昭和34年(1959年)創刊の総合週刊誌「週刊文春」の紹介サイトです。最新号やバックナンバーから、いくつか記事を掲載していきます。各号の目次や定期購読のご案内も掲載しています。

「切り取ってロシアに渡せば…」ウクライナ情勢が緊迫するなか、日本で過熱する“親ロシア発言”

「レフチェンコ事件」に学ぶ、ソ連時代から続くロシアの“偽情報工作”

2022/02/23

「エージェント」は「スパイ」とはことなるもの

 なお、レフチェンコ事件でエージェントとされた人物のWikipedia項目を見ると、「ソ連のスパイ」と書かれていることがある。だが、当のレフチェンコはスパイとエージェントは全くことなるものとして、これらを混同する言説を批判している。
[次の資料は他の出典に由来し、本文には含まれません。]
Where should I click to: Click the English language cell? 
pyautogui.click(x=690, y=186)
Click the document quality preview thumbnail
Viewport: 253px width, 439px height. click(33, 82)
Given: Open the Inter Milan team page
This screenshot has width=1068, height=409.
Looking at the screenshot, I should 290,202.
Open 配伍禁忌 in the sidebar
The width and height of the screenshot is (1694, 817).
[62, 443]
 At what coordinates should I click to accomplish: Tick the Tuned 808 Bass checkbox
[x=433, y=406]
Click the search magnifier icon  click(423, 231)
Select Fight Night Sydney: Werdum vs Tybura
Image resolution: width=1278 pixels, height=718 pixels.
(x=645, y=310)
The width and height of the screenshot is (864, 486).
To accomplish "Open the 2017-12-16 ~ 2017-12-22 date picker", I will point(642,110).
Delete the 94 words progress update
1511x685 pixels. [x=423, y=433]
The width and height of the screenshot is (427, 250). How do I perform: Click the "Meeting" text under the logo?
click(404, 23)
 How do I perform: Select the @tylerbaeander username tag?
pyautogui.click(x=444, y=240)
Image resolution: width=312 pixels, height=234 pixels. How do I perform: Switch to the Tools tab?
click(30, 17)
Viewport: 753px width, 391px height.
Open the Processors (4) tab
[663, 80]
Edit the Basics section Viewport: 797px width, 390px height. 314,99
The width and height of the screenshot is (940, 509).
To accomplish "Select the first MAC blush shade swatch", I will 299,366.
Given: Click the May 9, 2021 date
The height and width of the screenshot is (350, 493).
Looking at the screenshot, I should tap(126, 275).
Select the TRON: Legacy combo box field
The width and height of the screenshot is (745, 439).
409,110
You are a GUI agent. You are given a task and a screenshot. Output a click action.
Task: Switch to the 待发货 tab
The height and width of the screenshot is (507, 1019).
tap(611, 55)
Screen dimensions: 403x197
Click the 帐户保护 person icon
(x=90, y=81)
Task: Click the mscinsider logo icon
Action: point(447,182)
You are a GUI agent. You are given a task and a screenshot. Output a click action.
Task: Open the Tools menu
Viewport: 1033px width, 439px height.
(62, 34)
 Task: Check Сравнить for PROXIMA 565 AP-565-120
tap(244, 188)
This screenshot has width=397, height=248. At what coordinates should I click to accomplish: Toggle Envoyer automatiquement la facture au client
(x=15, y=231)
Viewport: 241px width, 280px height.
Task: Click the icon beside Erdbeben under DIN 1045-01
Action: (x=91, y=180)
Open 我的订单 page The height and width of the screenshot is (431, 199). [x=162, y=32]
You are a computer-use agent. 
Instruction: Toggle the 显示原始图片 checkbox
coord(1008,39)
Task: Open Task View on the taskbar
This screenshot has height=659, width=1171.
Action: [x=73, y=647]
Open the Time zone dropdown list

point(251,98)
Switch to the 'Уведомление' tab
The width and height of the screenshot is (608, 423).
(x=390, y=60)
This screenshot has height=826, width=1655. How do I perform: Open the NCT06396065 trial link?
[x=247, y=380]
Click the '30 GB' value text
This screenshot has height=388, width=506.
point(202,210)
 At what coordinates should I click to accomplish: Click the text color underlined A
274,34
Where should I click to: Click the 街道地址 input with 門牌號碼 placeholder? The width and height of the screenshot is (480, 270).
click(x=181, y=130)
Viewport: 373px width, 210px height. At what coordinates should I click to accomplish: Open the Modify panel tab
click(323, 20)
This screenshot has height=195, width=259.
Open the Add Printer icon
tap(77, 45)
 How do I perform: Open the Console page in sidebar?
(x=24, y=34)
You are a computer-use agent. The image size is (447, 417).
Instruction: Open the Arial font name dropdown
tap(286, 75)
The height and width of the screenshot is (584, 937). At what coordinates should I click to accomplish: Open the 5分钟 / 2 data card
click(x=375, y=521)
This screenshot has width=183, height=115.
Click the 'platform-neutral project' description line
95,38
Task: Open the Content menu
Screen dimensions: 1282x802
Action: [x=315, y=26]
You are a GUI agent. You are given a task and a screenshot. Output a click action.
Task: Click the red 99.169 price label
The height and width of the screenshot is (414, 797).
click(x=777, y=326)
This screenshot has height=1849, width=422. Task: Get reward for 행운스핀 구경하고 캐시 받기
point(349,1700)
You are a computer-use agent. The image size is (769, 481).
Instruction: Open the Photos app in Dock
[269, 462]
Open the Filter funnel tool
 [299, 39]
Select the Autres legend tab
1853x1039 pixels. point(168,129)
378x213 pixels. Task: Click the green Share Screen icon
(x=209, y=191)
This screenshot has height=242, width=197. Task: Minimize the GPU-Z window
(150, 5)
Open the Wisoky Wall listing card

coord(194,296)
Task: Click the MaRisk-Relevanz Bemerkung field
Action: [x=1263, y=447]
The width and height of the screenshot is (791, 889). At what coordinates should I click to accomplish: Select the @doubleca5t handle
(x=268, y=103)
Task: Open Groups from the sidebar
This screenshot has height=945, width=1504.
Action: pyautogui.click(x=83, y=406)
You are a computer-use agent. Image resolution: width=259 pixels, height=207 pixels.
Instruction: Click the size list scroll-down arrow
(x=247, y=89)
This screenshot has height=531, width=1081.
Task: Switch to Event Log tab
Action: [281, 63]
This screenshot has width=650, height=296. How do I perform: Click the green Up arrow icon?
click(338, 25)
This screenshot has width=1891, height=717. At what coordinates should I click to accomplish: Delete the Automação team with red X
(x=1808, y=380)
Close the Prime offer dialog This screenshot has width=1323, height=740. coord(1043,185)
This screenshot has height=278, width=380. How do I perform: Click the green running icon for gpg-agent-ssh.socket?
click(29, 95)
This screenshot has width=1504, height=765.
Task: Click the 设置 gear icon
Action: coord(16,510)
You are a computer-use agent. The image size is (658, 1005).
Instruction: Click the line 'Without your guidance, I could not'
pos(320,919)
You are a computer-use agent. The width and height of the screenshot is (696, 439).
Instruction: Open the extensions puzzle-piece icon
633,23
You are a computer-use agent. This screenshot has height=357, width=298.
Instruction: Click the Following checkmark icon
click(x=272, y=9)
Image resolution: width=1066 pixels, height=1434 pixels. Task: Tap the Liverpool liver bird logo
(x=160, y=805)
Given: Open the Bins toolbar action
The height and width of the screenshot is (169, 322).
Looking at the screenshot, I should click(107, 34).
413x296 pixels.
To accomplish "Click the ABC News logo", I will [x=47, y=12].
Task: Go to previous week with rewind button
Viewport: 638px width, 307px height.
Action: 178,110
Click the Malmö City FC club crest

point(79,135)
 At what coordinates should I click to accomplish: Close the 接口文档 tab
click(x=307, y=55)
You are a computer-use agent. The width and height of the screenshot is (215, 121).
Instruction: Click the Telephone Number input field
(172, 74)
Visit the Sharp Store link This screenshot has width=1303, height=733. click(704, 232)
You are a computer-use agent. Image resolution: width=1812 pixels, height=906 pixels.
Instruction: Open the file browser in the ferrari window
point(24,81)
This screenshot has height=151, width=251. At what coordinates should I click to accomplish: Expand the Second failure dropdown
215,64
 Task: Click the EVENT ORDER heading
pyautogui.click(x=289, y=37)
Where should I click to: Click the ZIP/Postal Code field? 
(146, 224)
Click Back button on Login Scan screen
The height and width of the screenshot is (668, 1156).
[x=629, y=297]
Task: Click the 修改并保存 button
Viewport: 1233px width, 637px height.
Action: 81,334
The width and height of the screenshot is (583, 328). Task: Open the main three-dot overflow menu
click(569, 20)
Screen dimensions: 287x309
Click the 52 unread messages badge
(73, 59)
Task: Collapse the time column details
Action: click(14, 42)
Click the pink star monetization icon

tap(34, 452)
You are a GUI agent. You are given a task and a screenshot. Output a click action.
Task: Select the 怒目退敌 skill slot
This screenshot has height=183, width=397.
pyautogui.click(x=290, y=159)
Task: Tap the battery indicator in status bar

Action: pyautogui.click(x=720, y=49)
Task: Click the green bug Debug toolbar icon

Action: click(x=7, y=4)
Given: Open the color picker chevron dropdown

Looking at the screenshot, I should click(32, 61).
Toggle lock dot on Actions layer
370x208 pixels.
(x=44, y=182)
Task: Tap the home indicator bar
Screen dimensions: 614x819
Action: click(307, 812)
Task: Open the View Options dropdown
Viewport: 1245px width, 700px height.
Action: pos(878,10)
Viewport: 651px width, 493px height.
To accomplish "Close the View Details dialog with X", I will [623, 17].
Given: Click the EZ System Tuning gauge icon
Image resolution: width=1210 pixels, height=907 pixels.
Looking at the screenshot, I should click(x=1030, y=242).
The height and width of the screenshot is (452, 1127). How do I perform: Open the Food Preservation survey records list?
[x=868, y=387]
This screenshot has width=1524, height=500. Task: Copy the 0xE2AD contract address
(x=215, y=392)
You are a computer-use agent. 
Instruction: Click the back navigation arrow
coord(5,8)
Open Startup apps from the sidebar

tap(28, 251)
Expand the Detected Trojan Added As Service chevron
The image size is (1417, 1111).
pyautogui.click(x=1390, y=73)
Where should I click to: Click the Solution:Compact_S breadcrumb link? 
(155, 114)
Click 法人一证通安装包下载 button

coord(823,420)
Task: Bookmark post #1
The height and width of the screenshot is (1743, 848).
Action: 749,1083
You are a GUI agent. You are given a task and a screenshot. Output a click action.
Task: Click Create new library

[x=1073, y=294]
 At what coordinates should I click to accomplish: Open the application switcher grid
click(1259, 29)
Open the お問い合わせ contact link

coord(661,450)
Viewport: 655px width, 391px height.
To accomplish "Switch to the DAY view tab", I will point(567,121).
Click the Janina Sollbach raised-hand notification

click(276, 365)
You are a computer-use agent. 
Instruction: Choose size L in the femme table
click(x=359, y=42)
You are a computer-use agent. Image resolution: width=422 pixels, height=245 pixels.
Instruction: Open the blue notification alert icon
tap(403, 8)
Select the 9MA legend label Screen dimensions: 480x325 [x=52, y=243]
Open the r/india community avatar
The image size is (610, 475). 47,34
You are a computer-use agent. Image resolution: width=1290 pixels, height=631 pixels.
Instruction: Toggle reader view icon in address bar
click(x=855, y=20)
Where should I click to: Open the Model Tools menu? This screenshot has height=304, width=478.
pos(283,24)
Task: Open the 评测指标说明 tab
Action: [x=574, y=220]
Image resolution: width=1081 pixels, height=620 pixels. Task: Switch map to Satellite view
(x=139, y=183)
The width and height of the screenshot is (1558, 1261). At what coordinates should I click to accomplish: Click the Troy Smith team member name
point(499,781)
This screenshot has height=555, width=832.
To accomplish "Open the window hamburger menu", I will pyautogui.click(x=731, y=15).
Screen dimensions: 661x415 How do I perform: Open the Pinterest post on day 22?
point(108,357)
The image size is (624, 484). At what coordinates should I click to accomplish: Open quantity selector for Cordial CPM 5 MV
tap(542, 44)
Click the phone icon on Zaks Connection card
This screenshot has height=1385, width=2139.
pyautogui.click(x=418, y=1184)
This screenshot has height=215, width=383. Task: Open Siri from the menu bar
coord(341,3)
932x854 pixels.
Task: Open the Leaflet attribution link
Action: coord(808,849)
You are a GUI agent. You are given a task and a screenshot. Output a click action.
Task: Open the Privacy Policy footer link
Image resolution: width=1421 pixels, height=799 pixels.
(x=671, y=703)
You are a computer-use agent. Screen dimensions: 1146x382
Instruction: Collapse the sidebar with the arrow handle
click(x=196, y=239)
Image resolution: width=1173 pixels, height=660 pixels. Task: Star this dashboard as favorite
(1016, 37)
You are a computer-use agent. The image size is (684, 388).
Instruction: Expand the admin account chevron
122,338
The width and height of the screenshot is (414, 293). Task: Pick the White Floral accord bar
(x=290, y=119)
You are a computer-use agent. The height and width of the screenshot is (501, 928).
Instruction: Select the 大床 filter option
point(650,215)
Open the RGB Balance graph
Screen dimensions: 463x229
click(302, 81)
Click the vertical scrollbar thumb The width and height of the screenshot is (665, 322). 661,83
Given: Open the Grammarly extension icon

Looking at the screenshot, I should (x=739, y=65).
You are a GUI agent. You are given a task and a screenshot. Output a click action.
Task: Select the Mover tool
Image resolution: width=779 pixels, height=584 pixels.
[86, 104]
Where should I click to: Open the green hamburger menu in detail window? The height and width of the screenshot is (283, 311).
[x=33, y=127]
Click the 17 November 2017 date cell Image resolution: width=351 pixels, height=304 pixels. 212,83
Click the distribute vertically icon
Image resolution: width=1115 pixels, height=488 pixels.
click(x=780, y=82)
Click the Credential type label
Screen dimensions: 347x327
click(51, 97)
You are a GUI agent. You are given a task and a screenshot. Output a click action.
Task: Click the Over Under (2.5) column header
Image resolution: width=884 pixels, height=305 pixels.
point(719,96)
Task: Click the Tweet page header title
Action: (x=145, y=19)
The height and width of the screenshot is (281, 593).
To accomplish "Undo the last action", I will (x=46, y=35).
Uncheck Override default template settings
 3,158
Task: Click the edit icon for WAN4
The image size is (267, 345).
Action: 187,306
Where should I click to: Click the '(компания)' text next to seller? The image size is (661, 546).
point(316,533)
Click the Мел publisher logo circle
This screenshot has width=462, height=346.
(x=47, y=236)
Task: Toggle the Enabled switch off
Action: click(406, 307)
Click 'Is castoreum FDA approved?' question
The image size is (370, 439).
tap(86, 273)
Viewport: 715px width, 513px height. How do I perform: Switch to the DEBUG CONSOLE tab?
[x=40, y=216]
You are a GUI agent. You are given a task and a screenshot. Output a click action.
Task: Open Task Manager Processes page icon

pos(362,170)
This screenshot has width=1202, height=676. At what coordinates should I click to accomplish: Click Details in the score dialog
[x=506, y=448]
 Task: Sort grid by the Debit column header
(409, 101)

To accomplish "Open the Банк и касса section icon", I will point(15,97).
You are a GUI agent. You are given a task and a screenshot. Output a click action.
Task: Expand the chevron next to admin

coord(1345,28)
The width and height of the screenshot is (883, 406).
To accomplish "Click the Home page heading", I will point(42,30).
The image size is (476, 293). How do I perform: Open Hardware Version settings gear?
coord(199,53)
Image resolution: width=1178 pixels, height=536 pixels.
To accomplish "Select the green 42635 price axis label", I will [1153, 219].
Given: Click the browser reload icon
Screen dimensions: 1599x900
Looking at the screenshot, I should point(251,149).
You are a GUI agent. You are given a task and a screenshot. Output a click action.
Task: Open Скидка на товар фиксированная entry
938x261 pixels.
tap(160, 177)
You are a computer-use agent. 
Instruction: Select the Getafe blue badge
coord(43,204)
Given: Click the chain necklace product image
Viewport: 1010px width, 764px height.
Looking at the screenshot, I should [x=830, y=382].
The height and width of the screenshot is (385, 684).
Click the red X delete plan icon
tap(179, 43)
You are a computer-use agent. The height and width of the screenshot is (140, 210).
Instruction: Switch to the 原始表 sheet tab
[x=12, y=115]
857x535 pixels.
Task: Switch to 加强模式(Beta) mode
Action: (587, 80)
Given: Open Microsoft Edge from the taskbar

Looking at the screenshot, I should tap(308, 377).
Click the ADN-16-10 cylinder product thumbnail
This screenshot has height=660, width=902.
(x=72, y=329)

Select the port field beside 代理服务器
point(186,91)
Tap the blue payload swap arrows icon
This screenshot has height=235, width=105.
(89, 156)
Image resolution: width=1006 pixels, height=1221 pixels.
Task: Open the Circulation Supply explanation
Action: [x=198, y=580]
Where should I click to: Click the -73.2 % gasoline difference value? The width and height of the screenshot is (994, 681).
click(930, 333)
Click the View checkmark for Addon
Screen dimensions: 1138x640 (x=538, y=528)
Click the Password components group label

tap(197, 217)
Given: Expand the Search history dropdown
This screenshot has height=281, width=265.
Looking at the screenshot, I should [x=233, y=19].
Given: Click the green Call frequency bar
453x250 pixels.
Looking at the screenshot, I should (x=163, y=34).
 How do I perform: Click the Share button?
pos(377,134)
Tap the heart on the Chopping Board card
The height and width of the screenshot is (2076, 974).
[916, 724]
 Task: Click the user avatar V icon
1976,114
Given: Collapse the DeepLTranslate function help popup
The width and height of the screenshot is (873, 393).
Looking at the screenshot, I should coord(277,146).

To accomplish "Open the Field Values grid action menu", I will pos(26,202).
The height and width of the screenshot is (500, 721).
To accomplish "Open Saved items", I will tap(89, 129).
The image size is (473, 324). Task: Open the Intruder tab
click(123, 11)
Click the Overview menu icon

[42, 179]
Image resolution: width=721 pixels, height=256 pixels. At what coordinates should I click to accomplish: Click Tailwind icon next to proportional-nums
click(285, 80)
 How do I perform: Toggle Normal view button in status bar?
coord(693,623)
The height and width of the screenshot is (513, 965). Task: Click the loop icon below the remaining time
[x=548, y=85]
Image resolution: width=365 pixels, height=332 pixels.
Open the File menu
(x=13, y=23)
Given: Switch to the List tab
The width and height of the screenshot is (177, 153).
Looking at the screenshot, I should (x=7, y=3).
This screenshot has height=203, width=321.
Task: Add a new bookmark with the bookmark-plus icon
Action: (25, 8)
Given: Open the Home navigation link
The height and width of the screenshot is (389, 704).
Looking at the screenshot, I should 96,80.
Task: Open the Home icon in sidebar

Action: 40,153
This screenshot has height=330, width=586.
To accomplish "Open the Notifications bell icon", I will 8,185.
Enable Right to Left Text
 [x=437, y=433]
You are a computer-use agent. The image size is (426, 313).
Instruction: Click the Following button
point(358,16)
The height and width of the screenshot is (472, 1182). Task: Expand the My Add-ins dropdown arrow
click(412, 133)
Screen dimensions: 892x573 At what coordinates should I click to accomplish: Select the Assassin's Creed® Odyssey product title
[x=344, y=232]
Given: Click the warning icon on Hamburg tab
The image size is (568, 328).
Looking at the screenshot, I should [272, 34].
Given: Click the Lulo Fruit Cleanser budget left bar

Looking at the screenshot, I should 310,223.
レフチェンコはこう述べている。

 スパイというのは通俗語であって、諜報活動にたずさわっている人々をさす、ごく一般的な言葉なわけです。(中略)エージェントというのは、外国政府によってリクルートされて、自国の情報や機密などを相手に漏らしていく人物をさすわけです。同時に、外国政府の望み通りに、自国の政策などに影響を及ぼしていく人物も、エージェントの範疇に入ります。

 

週刊文春編集部編『レフチェンコは証言する』

 「外国政府の望み通りに、自国の政策に影響を及ぼす人物」という定義だと、一昔前の日本に大勢いたアメリカ流の新自由主義的な改革を主張する論者もエージェントに該当するかもしれない。そして、外国政府との直接的な接点が無くても、外国のエージェントたりうるのだ。実際にレフチェンコは「無意識のエージェント」というエージェントの自覚は無いが、エージェントとして使える人物を挙げている。

 このエージェント観は、現在のロシアでも見ることができる。2012年のNGO法改正では、外国から資金提供を受けるロシア国内の非政府団体(NGO)を「外国エージェント」とみなして登録し、政府に報告義務を設けるなどの締め付けを強めている。2019年のマスメディア法改正では、エージェントの役割を果たすとされた外国メディアの情報を発信する個人にまで対象範囲を拡げ、報道の自由を脅かすものと国際的批判を受けている。

 同様にアメリカにも外国エージェント登録法が存在し、2017年にロシア政府が資金を出している報道機関RTのアメリカ法人、2018年には中国国営CGTNがエージェントとして登録されているが、あくまで法人のみである。

レフチェンコ氏 ©️文藝春秋

レフチェンコの証言に懐疑的だった日本

 こうした日本におけるKGBの影響力工作の実態を暴いたレフチェンコであったが、当時この証言について懐疑的な向きが日本では多かった。特に朝日新聞はレフチェンコ証言を否定する特集を組み、その執拗さに「朝日はソ連に対し愛を感じすぎている。愛は人を盲目にする」とレフチェンコを呆れさせている。朝日の名誉のために言えば、レフチェンコ証言で多くの新聞社にエージェントがいることが明らかにされたが、朝日については明らかになってない(テレビ朝日にはいた)。エージェントでなくても、思い入れで外国を利することはあるのだ。

 後にKGB文書の管理者であったミトロヒンが持ち出した内部文書や、その他のKGB亡命者の証言はレフチェンコの証言を肯定するもので、さらにエージェントの議員がいるとされた日本社会党の元調査部長も冷戦崩壊後にレフチェンコと対談し、当時の社会党内でレフチェンコ証言が真剣に受け止められていたことを告白しているなど、現在は信憑性のあるものとみなしていいだろう。